Covid-19 grave é uma doença trombótica, comprova estudo brasileiro publicado no Journal of Applied Physiology (35 notícias)

Publicado em 06 de outubro de 2023

Um estudo brasileiro publicado no Journal of Applied Physiology, apontou que a trombose em pequenos vasos (capilares) do pulmão é uma das primeiras consequências da COVID-19 grave, tendo um maior grau de danos até mais do que a dificuldade respiratória decorrente do chamado dano alveolar difuso.

A constatação foi realizada a partir da autópsia de nove pacientes que foram a óbito após desenvolver a forma grave da doença. Na análise foi observado um quadro muito característico, relacionado a alterações na vascularização pulmonar e trombose.

No estudo, os pesquisadores descreveram, pela primeira vez, questões relacionadas ao dano endotelial e à formação de trombos ocasionados pela infecção. Segundo a agência Fapesp, entre as descobertas foi comprovado que a COVID-19 tem como caráter central a formação de trombos na microcirculação pulmonar, que contribuem para o entendimento da fisiopatologia da enfermidade e o desenvolvimento de novas estratégias terapêuticas.

”Esse estudo foi a prova final do que vínhamos alertando desde o comecinho da pandemia: a COVID-19 grave é uma doença trombótica. O vírus SARS-CoV-2 tem um tropismo pelo endotélio [é atraído para esse tecido], a camada de células que reveste os vasos sanguíneos. Portanto, ao invadir as células endoteliais, ele afeta primeiro a microcirculação. O problema começa nos capilares do pulmão, para depois ir coagulando os vasos maiores, podendo atingir qualquer outro órgão”, explica a pneumologista e professora da Faculdade de Medicina da Universidade de São Paulo (FM-USP), Elnara Negri.

No estudo, os autores analisaram por microscopia eletrônica o efeito do vírus nas células endoteliais do pulmão de pacientes que morreram com COVID-19 grave no Hospital das Clínicas (HC) da FM-USP.

As constatações foram realizadas a partir de autópsia minimamente invasiva, que possibilitou a observação em todas as amostras a alta prevalência de microangiopatia trombótica, uma oclusão generalizada na microcirculação por trombose.
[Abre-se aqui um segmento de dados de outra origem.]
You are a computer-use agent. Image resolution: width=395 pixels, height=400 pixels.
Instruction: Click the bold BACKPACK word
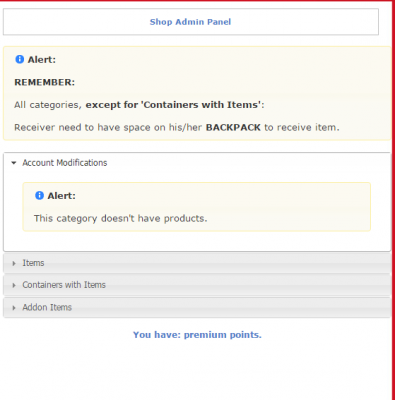233,127
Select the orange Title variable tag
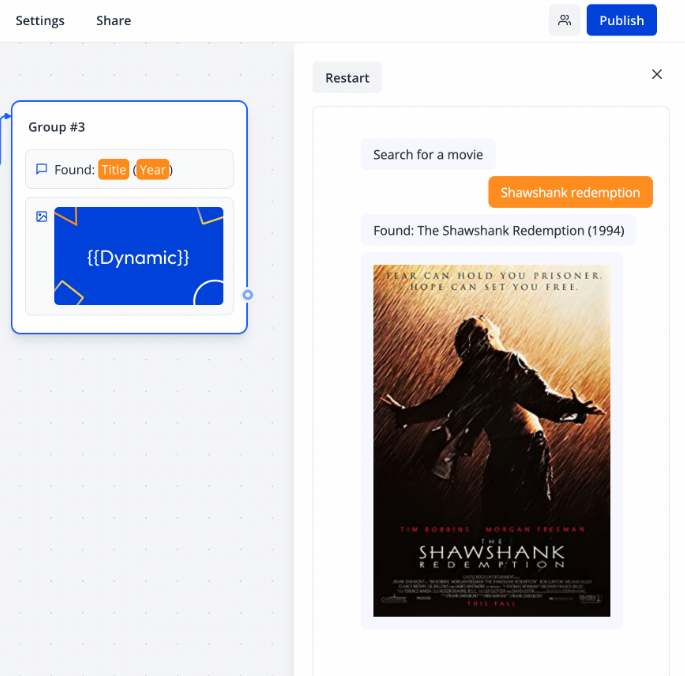This screenshot has width=685, height=676. coord(114,170)
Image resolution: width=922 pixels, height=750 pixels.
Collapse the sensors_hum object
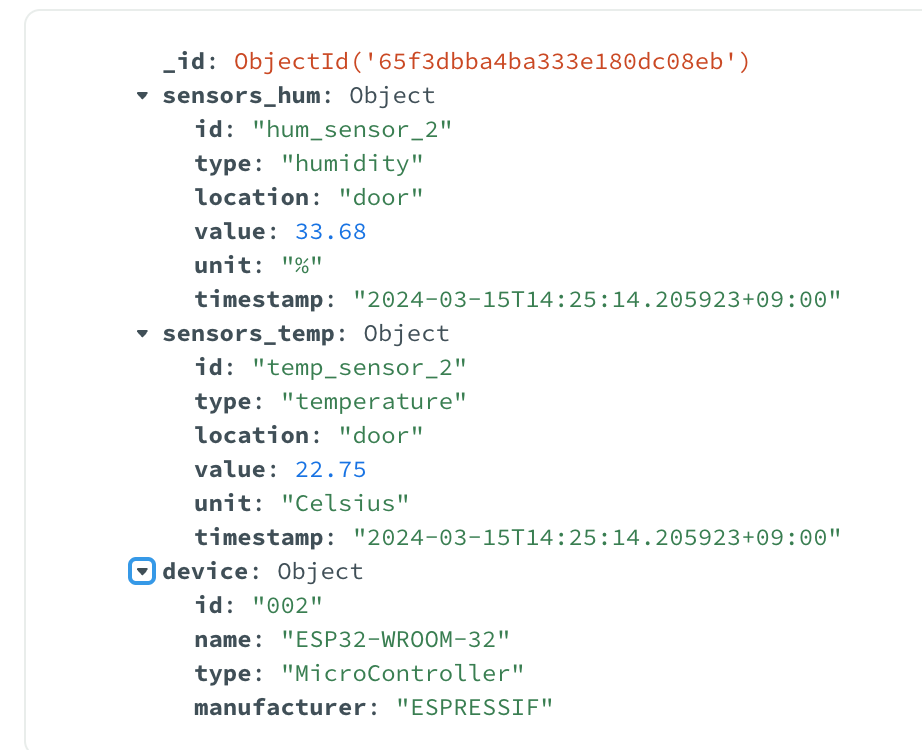pyautogui.click(x=143, y=96)
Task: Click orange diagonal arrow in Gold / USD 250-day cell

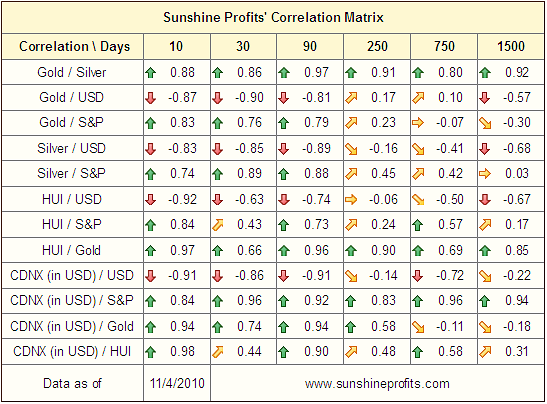Action: pyautogui.click(x=351, y=98)
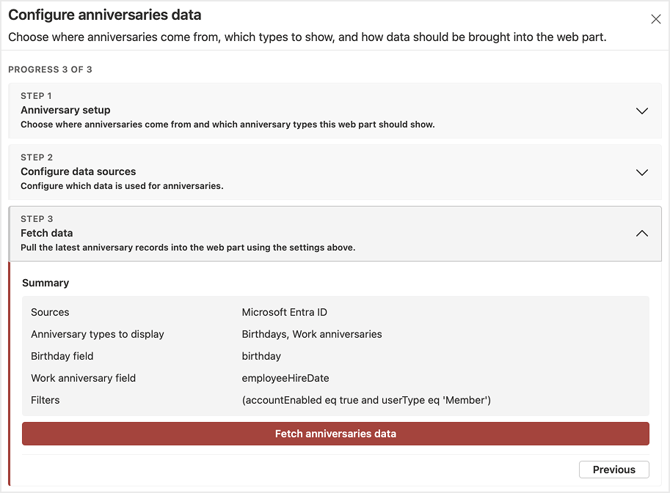Click the Summary heading
The image size is (670, 493).
point(45,283)
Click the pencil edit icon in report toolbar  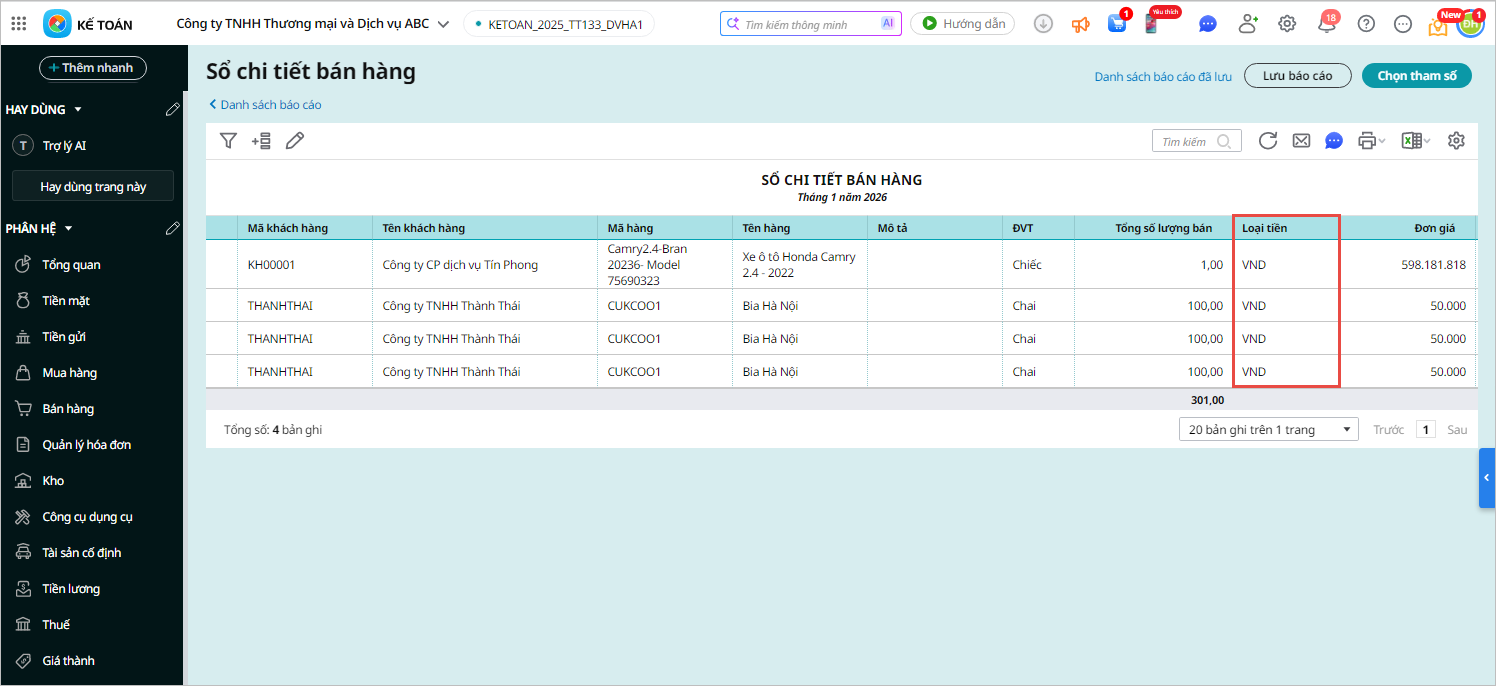tap(294, 141)
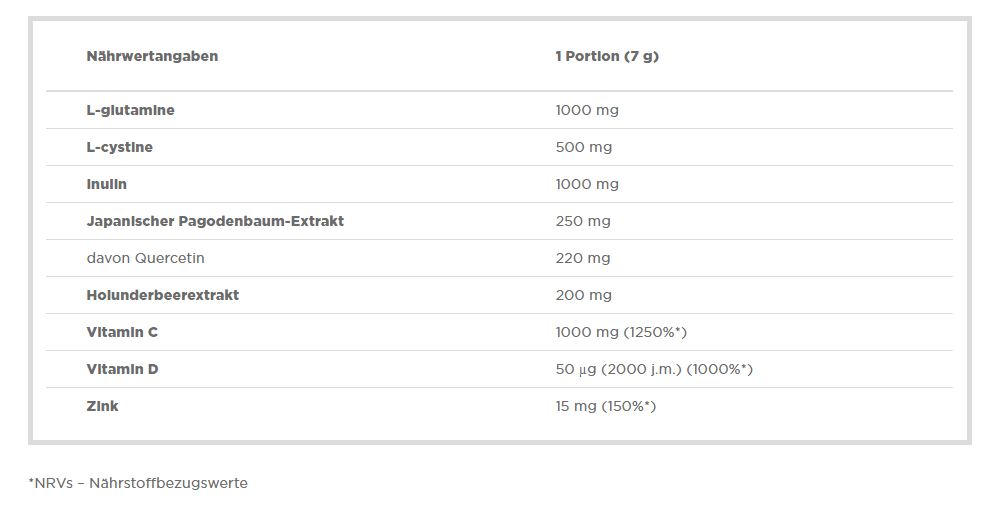
Task: Select the 250 mg Pagodenbaum value
Action: coord(583,221)
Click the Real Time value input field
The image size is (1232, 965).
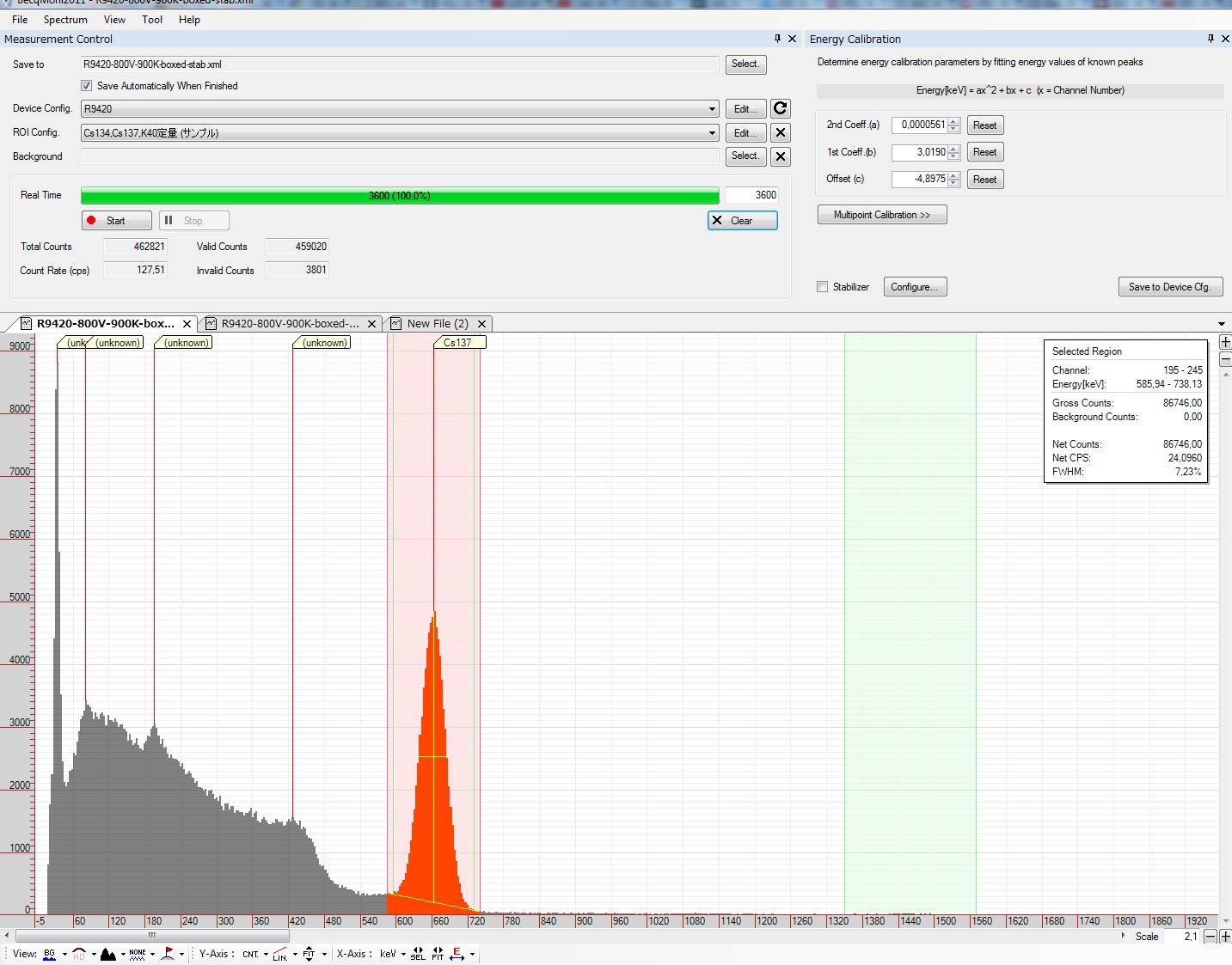coord(751,195)
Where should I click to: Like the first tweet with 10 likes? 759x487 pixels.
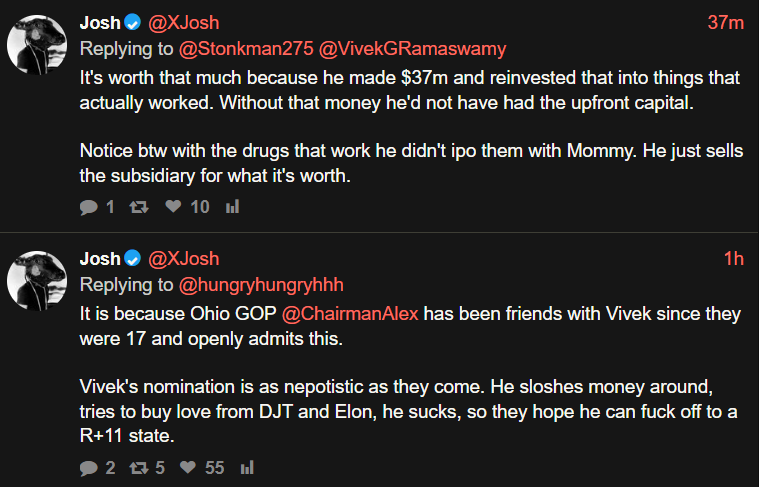coord(173,207)
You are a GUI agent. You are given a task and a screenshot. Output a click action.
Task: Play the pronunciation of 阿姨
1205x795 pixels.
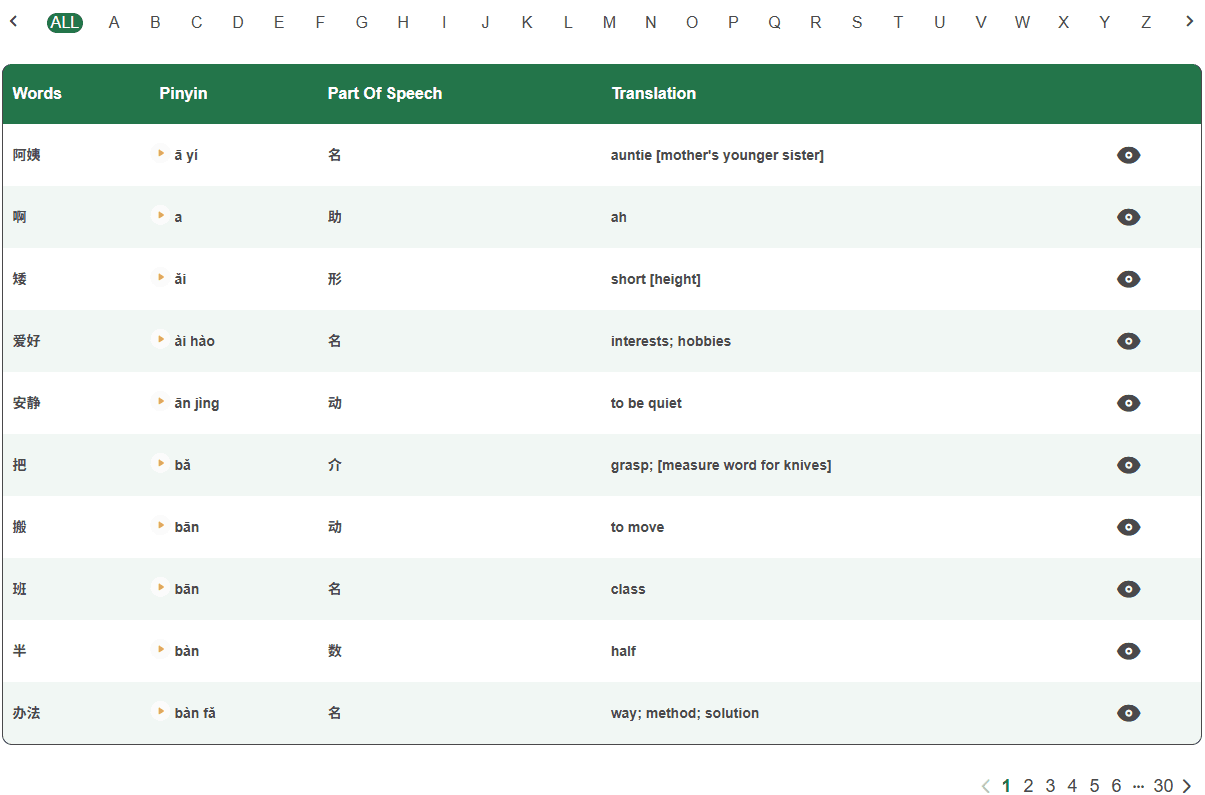pos(160,153)
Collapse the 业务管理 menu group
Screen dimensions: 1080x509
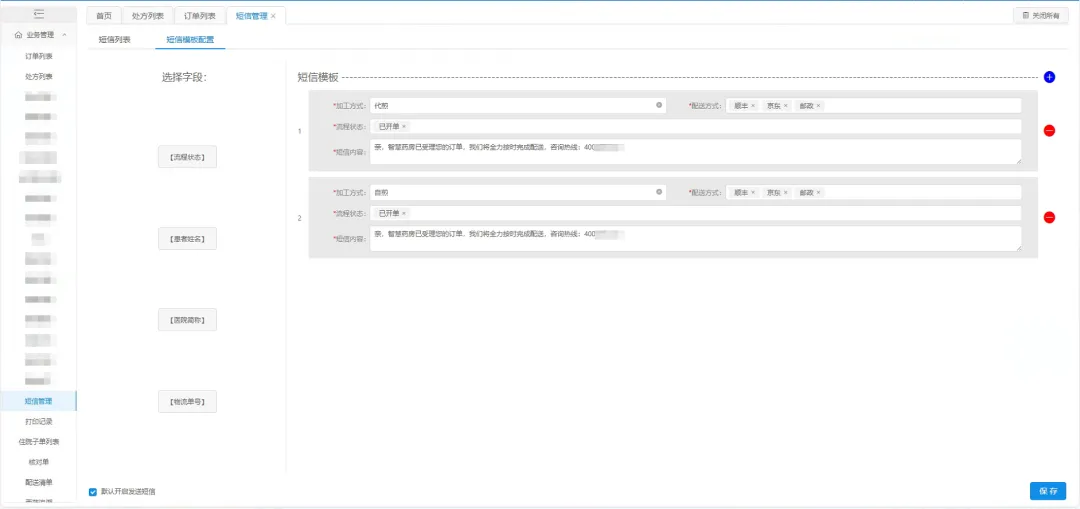click(x=65, y=35)
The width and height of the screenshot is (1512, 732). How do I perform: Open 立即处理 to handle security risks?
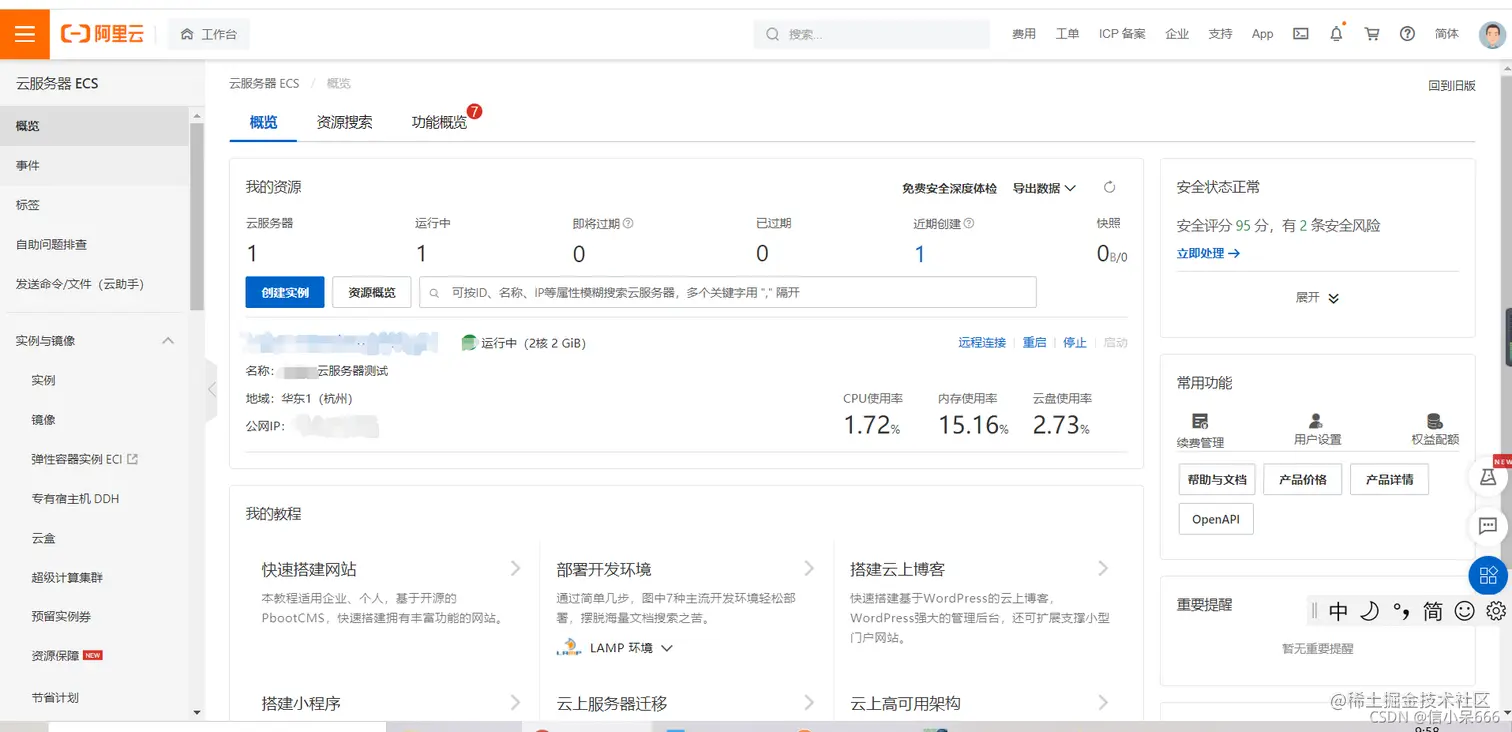pyautogui.click(x=1209, y=252)
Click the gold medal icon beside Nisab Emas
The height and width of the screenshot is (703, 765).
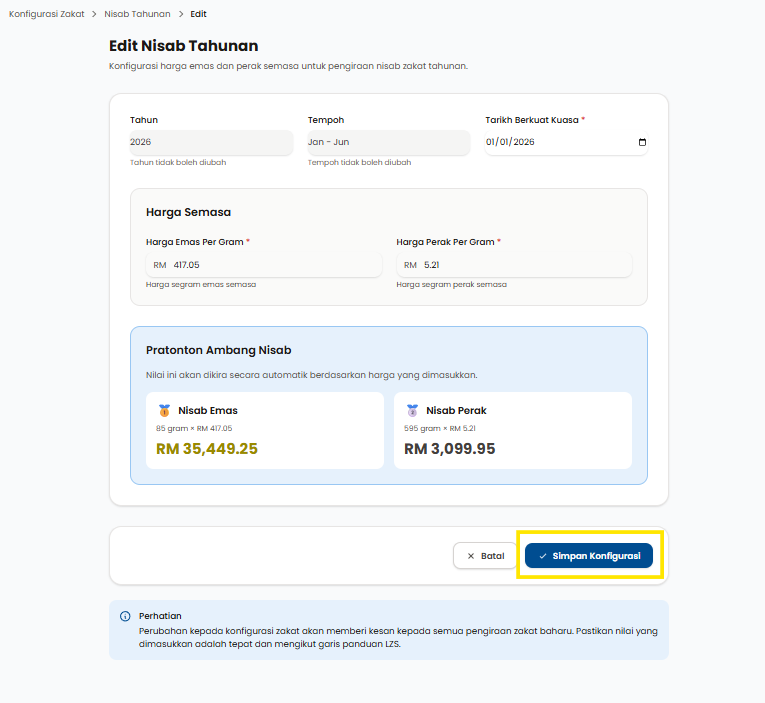click(164, 410)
As amostras analisadas são oriundas de pacientes que foram internados entre março e maio de 2020. Todos os pacientes foram intubados, precisaram passar por terapia intensiva e morreram de hipóxia refratária (insuficiência respiratória). Na época do estudo, não existiam vacinas contra a doença e nenhum paciente que participou da pesquisa foi tratado com anticoagulantes, já que a medida não era a diretriz para o tratamento de COVID-19 na ocasião.

ENDOTÉLIO DESCAMADO

Negri, que também é uma das autoras da pesquisa, diz que no endotélio, existe uma camada glicoproteica denominada glicocálix, que faz com que o sangue passe naturalmente pelas artérias, veias e capilares sem coagular.

”Alguns estudos anteriores realizados por Helena Nader na Unifesp [Universidade Federal de São Paulo] mostraram que, para invadir a célula, o vírus se liga principalmente ao receptor ACE-2 [proteína encontrada na superfície de diversas células do corpo, inclusive nas do epitélio e endotélio do sistema respiratório]. No entanto, antes disso, ele se liga ao heparan sulfato [um polissacarídeo] associado à membrana das células endoteliais, que forma justamente o glicocálix. Portanto, quando o SARS-CoV-2 invade o endotélio, ele o descama e destrói o glicocálix. Isso resulta em exposição tecidual e na coagulação intravascular, começando na microcirculação”, explica Negri.